Jiggering the math that way drops our bit rate down to 17.82 Gb/s, which gets us within the speed limit of HDMI 2.0. We can also crawl under the limbo bar by reducing color resolution to 4:2:2 or 4:2:0. A 10-bit Ultra HD signal with 4:2:2 color has a data rate of 14.26 Gb/s, while a 10-bit 4:2:0 version drops that number to 10.7 Gb/s.
And we can trim the data rate even further by cutting the frame rate in half to 30 Hz. Initially, that’s what many signal management companies did to accommodate Ultra HD signals while retaining the HDMI 1.4 interface. But as our display screens get larger (and they are getting a LOT larger), lower frame rates with wider fields of view can produce noticeable flicker. This phenomenon was first observed by Japanese broadcaster NHK as they began rolling out 8K TV broadcasts…but that’s a story for another time.
So, we want to stick with at least a 60 Hz frame rate for our 85-inch Ultra HD LCD monitor or our 120-inch Ultra HD LED wall. We’ll definitely need signal management products equipped with HDMI 2.0, at the minimum. By doing so, we can accommodate more powerful graphics workstations and laptops, where we can set the bit depth to fit our system bandwidth. We can also stream Ultra HD video from physical media and streaming platforms, where the most common color resolution is 4:2:0. Again, an easy fit for our system.
“Hold on there,” you’re probably thinking. “Where is all this demand for Ultra HD coming from?” Time to wake up and smell the coffee, folks: Monitoring and surveillance systems, such as those used by traffic agencies and process control systems always need more pixels on the screen. Gamers are always looking for more pixels on the screen at faster refresh rates with low latency. So do companies engaged in energy exploration, visualization and virtual reality, 3D modeling, and medical imaging. You know the old saying: You can NEVER have enough pixels.

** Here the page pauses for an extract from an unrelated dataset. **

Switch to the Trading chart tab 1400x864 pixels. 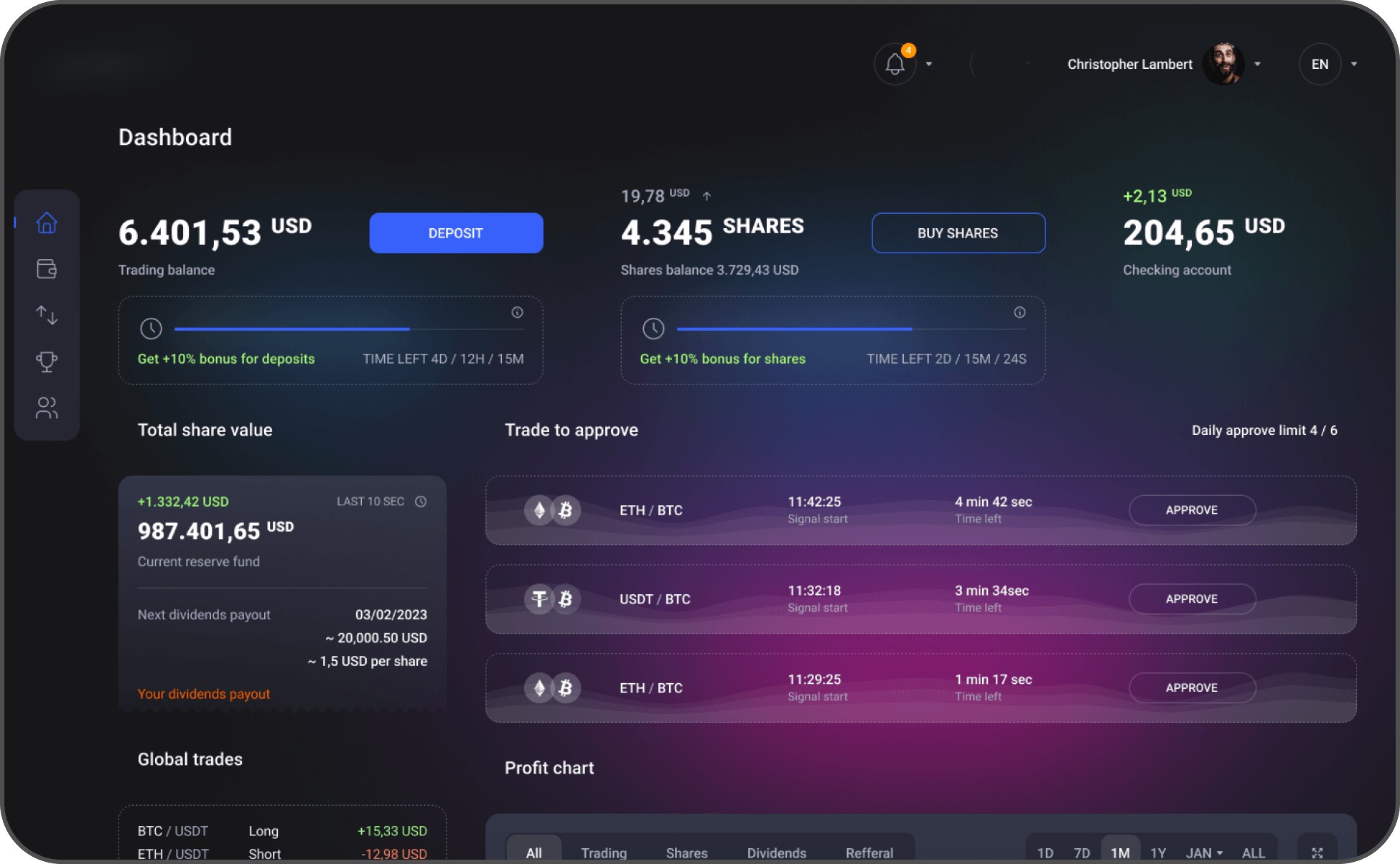[x=604, y=853]
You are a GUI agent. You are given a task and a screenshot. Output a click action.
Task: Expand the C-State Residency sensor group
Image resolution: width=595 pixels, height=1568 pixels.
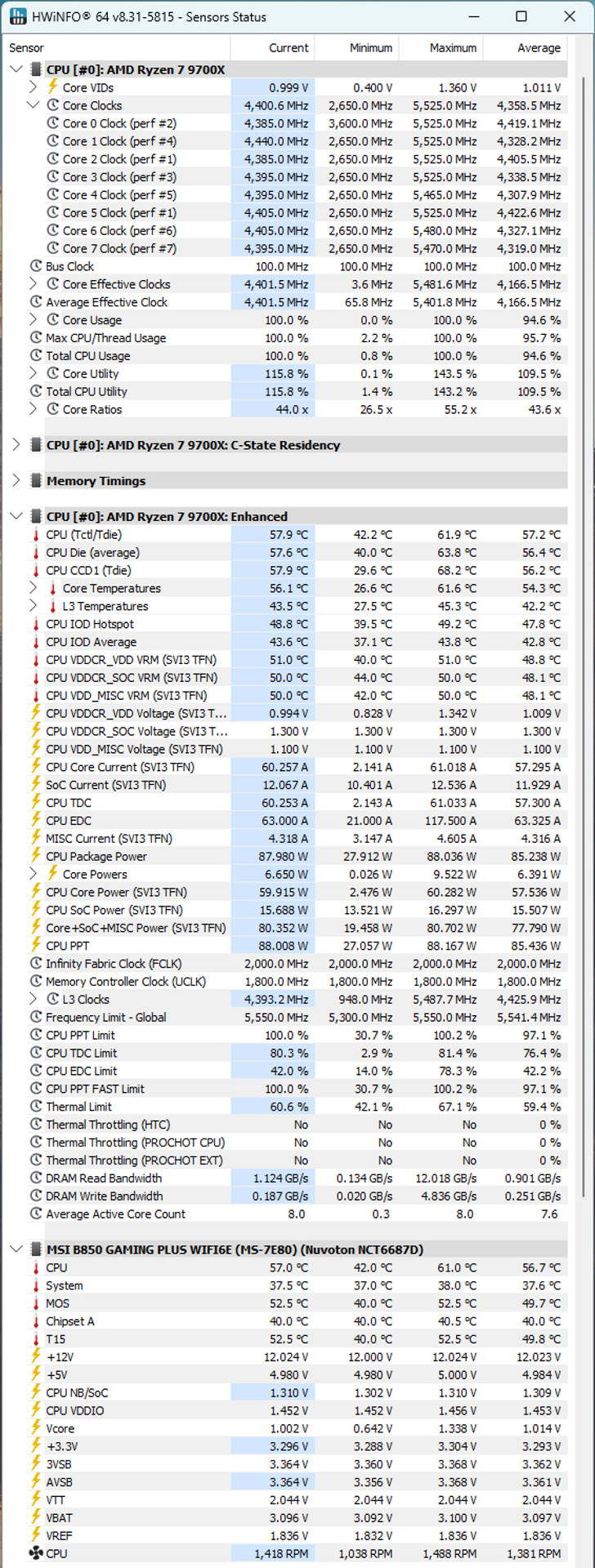pyautogui.click(x=16, y=445)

And as we just read, the AV industry is rapidly switching over to Ultra HD displays as Asian display panel “fabs” phase out zero-profit Full HD panels and ramp up Ultra HD panel production. That means single-monitor and TV sizes as large as 98 inches using LCD and OLED technology, and tiled LCD/OLED display walls – plus LED walls – that have 4K, 8K, and even higher pixel counts. If you are looking to build a new signal distribution system, it is a wise bet against the future to support the higher bandwidths required for Ultra HD, all the way through every connection.